Formed out of the 1975 Helsinki Final Act, the OSCE was designed during the Cold War to reduce tensions, uphold principles of sovereignty and human rights and promote mechanisms for peaceful dispute resolution.

“Today, the foundational ethos of international relations, multilateralism, cooperation and indivisible security, as envisaged in the preamble of Helsinki Final Act, is perhaps facing its biggest challenge in decades,” Ahmed said. “The OSCE, too, is navigating a difficult geopolitical landscape, with conflict raging in the heart of Europe for nearly four years, depletion of trust and unprecedented strains on peaceful co-existence.”

He said a return to the “Helsinki spirit” of dialogue, confidence-building and cooperative security was urgently needed, not only in Europe but globally.

“This is not a matter of choice but a strategic imperative to lower tensions, rebuild essential channels of communication, and demonstrate that comprehensive security is best preserved through cooperative instruments, and not by the pursuit of hegemony and domination through military means,” he said. “Objective, inclusive, impartial, and principle-based approaches are indispensable for success.”

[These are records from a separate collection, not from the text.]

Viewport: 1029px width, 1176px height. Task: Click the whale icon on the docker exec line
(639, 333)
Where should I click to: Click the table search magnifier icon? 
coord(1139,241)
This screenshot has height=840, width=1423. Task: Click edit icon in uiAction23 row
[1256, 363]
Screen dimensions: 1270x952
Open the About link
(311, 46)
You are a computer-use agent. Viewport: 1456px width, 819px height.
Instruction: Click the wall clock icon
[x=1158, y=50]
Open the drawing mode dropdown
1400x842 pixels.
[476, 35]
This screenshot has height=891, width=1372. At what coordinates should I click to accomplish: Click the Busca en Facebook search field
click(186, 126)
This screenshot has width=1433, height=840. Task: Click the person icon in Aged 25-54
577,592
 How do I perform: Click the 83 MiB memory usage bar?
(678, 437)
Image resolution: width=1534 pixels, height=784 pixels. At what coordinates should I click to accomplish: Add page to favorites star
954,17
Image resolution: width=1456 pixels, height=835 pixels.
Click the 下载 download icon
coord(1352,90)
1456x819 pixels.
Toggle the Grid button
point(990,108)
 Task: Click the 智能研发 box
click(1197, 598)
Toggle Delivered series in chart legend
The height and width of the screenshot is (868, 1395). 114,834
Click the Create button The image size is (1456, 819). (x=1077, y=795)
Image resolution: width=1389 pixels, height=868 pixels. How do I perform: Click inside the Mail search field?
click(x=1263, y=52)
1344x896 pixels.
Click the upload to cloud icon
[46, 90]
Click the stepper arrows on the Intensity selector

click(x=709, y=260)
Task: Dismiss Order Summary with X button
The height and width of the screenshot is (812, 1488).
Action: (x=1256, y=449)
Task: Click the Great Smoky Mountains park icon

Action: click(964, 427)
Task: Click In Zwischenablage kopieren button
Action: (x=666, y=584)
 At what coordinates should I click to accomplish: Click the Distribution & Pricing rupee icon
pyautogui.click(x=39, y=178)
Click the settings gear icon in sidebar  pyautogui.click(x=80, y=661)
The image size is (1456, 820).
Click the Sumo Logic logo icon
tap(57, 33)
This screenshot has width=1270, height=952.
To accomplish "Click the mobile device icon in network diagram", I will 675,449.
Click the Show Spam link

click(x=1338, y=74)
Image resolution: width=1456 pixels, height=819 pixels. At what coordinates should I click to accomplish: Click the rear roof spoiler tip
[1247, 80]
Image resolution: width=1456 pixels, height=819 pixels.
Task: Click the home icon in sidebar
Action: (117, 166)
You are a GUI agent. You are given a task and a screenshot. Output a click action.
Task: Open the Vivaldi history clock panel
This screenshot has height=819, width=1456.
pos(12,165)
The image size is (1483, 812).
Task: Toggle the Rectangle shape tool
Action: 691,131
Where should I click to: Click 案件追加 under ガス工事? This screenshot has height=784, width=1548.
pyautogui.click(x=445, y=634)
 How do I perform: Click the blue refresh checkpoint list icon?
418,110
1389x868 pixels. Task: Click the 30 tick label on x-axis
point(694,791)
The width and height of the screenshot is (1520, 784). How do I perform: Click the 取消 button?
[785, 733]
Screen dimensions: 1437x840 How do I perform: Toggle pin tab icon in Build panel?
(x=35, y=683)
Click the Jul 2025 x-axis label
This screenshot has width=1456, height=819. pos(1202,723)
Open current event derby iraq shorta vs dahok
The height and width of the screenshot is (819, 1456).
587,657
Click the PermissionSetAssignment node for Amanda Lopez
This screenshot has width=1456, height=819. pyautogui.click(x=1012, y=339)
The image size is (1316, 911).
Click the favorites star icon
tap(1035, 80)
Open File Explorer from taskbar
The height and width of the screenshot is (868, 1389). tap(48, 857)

Ahmed’s statement came in a year when Pakistan itself fought a brief but intense war after India launched missile strikes at its city in May following a militant attack in Indian-administered Kashmir. New Delhi blamed Pakistan for the assault, an allegation Islamabad denied while calling for a transparent international investigation.

The Pakistani diplomat said the international system was increasingly defined by bloc politics, mistrust and militarization, warning that such trends undermine both regional stability and the authority of multilateral institutions, including the UN itself.

He urged member states to invest more in preventive diplomacy and the peaceful settlement of disputes as reaffirmed by the Council in Resolution 2788.

Ahmad said Pakistan hoped the OSCE would continue reinforcing models of cooperative security and that the Security Council would back partnerships that strengthen international law and the credibility of multilateral frameworks.

The path forward, he added, required “choosing cooperation over confrontation, dialogue over division, and inclusive security over bloc-based divides.”